Ten Little Indians (1989 film)
Ten Little Indians | |
---|---|
Directed by | Alan Birkinshaw |
Produced by | Harry Alan Towers |
Written by |
Novel and stage play: Agatha Christie Screenplay: Jackson Hunsicker Gerry O'Hara |
Starring |
Donald Pleasence Frank Stallone Sarah Maur Thorp Brenda Vaccaro Herbert Lom Warren Berlinger Yehuda Elfroni Paul L. Smith Moira Lister Neil McCarthy |
Music by | George S. Clinton |
Cinematography | Arthur Lavis |
Edited by | Penelope Shaw |
Distributed by | Cannon Films |
Release dates | 1989 (USA) |
Running time | 98 min. |
Country | United Kingdom |
Language | English |
Box office | $59,405[1] |
Ten Little Indians is a 1989 mystery film, and the fifth screen adaptation (including the 1987 Russian version Desyat Negrityat) of Agatha Christie's famous novel. It was the third version to be produced by Harry Alan Towers, following his 1965 and 1974 adaptations.

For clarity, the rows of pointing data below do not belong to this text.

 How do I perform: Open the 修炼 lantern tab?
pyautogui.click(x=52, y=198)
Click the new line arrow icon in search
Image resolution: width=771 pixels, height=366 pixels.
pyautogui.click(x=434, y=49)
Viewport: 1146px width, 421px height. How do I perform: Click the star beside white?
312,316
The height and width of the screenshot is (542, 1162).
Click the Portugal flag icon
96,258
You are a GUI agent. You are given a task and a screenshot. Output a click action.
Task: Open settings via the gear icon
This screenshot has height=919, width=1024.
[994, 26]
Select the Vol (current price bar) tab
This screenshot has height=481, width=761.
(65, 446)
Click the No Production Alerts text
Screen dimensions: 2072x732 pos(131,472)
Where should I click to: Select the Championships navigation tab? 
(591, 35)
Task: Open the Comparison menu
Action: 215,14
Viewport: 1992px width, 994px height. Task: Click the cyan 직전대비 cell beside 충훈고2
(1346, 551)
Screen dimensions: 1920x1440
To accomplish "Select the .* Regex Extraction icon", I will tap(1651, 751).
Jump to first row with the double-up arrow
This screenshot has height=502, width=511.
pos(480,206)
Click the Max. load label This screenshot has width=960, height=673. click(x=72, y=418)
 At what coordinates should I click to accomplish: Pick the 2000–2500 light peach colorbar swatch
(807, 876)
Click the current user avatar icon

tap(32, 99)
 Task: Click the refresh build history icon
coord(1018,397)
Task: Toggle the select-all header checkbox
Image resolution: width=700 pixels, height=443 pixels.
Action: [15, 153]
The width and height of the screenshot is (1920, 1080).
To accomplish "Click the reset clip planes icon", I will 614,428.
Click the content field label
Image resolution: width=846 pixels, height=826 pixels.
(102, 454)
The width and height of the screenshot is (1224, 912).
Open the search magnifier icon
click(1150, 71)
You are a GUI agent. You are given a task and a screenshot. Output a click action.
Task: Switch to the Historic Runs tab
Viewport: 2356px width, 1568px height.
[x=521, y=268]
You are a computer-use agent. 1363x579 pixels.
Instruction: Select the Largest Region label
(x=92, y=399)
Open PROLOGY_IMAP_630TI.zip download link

In the opening credits, it is stated that this film is based on Christie's stage adaptation and makes no mention of the earlier novel, perhaps because the film's climax is taken almost verbatim from the stage script. (Other western adaptations, while all still using an upbeat finale, have significantly toned down the action-packed climax Christie used in the play.)
Harry Alan Towers commissioned the original script that used the novel's ending (in which Lombard gets shot and Vera hangs herself) and setting the action on an island. However, both of these were changed at the last minute. This version also introduced a lesbian affair. Herbert Lom, who plays the General here, previously starred in the 1974 version as Dr. Armstrong.
As of December 2013, this production has been released on VHS and laserdisc, but not yet on DVD.
Plot
A group of ten disparate people, strangers to each other, have all been summoned by a mysterious host named Mr. Owen to travel to Africa and join him on a safari he is hosting. Things turn ominous from the beginning, however. First their native guides abandon them, then more natives cut a bridge line across a deep ravine (their only way in and out of camp). As a result, the ten guests find themselves isolated in their hunting camp. In addition, their host, Mr. Owen, is strangely absent. Following their dinner, by means of a gramophone recording, an inhuman voice accuses each person of a murder that they each had caused and escaped justice. Events go from being unsettling to deadly when the guests start dying one by one in the fashion of the English Nursery Rhyme 'Ten Little Indians'. As each death occurs, the ten small Indian dolls that adorn the centre of the dining table disappear as each person dies which leads the guests to realize that they are being executed at the hands of a homicidal maniac among them - and that perhaps Mr. Owen is, in fact, one of them.
Cast and characters
- Donald Pleasence — Mr. Justice Wargrave. Accused of having sentenced an innocent man, Edward Seton, to his death by hanging.
- Frank Stallone — Captain Philip Lombard. Accused of being responsible for the deaths of twenty-one men, who were members of an East Indian tribe.
- Sarah Maur Thorp — Vera Claythorne. Accused of being responsible for the drowning of her young charge, Cyril Ogilvie Hamilton.
- Brenda Vaccaro — Marion Marshall. Accused of being responsible for the death of a fellow actress and lover, Miss Beatrice Taylor.
- Herbert Lom — General Romensky. Accused of having intentionally sent his wife's lover, Heindrick Domarotsky, one of his junior officers, on a suicide mission during World War I.
- Warren Berlinger — Mr. Blore. Accused of having given false testimony that sent an innocent man named Stephen Joseph Landor to prison, where he eventually died.
- Yehuda Efroni— Dr. Werner. Accused of operating on a woman named Ursula Margaret Lisman while under the influence of alcohol, inadvertently leading to her death.
- Paul L. Smith — Mr. Rodgers. Accused of conspiring with his wife to murder their invalid employer, Miss Jennifer Brady.
- Moira Lister — Mrs. Rodgers. Accused of conspiring with her husband to murder their invalid employer, Miss Jennifer Brady.
- Neil McCarthy — Anthony Marston. Accused of having run over a couple named John and Lucy Combes while driving under the influence of alcohol.